--- Begin DATA FOR THIS EXERCISE ---

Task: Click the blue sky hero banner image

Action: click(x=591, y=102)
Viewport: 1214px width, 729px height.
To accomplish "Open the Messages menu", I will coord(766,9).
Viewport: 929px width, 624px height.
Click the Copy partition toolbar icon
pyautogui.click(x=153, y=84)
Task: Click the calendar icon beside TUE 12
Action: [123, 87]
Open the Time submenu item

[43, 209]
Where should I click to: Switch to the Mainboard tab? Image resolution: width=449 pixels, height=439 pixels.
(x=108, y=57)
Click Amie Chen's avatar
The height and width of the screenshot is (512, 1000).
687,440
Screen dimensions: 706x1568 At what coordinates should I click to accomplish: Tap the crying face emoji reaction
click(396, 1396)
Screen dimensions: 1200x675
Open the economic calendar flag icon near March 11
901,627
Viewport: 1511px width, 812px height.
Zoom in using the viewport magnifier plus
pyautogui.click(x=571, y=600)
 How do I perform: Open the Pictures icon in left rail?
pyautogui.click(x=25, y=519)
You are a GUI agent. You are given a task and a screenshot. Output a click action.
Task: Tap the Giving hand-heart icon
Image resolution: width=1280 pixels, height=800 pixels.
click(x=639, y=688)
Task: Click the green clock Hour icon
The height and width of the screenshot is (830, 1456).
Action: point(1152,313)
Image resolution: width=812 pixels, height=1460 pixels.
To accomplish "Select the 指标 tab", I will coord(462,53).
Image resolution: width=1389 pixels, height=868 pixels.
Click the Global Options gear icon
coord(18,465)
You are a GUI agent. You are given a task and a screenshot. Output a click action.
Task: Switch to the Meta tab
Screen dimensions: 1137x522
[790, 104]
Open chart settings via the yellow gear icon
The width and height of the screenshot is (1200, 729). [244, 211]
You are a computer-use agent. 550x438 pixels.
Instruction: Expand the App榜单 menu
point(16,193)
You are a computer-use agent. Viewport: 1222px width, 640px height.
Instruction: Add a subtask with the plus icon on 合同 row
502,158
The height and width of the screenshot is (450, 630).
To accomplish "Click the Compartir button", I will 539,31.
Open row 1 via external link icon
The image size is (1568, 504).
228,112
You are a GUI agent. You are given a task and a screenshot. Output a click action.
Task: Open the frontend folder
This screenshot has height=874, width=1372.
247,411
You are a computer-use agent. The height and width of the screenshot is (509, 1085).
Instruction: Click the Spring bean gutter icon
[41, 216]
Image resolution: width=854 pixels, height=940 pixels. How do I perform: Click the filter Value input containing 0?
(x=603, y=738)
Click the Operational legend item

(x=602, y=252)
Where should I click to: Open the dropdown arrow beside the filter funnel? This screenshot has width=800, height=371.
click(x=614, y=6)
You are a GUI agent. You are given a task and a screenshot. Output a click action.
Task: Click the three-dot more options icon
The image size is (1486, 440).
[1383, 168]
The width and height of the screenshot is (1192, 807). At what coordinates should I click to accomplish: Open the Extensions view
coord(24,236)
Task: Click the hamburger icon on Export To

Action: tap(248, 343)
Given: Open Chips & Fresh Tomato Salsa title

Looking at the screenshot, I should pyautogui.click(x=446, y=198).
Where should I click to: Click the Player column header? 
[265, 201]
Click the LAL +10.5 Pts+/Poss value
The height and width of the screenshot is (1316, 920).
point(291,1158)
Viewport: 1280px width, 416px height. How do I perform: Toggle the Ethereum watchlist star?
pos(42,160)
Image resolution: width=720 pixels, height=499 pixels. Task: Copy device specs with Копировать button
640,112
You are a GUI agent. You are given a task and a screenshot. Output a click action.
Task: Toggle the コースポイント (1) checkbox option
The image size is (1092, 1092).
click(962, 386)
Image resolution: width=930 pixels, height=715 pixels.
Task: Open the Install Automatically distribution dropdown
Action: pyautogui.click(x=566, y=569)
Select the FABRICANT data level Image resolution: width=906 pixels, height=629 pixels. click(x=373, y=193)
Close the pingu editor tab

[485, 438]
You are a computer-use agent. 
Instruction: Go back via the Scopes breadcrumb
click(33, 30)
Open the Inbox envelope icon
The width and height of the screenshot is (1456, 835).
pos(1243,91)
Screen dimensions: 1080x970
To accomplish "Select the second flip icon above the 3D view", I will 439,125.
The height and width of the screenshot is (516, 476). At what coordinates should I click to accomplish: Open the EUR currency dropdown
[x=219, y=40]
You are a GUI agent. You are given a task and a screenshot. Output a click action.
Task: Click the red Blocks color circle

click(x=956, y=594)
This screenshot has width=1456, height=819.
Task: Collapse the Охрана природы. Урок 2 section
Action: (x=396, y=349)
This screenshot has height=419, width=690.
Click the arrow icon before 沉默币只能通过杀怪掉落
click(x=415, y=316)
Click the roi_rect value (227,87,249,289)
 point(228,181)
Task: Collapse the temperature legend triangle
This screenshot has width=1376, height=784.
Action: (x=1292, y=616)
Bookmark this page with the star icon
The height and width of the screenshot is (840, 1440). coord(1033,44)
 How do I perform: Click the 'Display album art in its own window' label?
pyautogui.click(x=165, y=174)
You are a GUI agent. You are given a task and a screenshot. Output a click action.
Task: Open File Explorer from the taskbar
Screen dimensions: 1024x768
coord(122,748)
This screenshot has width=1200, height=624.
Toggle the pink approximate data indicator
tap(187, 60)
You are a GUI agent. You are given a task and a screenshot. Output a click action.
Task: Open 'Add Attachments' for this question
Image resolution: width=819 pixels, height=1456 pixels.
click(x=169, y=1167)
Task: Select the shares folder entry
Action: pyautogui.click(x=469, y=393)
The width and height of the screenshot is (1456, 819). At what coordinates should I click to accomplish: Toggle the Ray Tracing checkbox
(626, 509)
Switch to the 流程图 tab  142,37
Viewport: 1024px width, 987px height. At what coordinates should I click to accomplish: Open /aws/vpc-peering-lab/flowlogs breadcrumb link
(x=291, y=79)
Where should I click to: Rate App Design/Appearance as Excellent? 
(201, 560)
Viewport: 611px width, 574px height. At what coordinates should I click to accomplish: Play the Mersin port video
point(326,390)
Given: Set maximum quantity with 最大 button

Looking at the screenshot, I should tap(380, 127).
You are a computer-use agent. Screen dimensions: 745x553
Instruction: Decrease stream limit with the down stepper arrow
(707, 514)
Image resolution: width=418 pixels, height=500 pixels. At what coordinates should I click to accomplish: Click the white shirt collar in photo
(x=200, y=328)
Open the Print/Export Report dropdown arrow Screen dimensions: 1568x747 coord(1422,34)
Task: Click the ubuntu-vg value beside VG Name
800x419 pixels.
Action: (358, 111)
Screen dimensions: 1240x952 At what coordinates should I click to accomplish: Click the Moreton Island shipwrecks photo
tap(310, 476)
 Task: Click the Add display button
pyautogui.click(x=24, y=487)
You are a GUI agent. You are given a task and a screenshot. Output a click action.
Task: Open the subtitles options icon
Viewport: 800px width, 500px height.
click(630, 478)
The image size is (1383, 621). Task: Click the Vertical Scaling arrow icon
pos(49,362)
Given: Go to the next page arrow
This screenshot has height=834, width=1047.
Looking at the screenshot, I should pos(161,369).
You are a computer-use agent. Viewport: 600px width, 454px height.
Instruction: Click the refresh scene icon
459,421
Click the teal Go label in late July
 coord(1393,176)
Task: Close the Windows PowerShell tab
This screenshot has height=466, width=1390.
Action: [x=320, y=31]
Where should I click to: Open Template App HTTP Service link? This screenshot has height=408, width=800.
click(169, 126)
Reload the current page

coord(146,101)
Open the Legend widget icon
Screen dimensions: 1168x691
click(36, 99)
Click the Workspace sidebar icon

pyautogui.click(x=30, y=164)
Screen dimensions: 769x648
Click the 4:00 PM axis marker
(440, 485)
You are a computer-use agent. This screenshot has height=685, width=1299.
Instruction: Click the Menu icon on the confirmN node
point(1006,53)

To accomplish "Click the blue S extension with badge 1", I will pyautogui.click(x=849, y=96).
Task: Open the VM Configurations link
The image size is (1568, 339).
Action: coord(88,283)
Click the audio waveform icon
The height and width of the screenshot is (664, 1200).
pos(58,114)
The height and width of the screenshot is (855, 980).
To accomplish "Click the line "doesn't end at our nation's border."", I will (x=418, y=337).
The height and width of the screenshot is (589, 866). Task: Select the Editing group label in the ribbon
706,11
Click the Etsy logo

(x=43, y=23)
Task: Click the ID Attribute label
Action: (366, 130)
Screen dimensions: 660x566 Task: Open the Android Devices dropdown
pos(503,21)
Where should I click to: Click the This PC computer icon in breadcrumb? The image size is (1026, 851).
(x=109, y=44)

--- End DATA FOR THIS EXERCISE ---

# [EXERCISE]
Count the lines above that contain the word "button" and give only the number.

# [RESULT]
4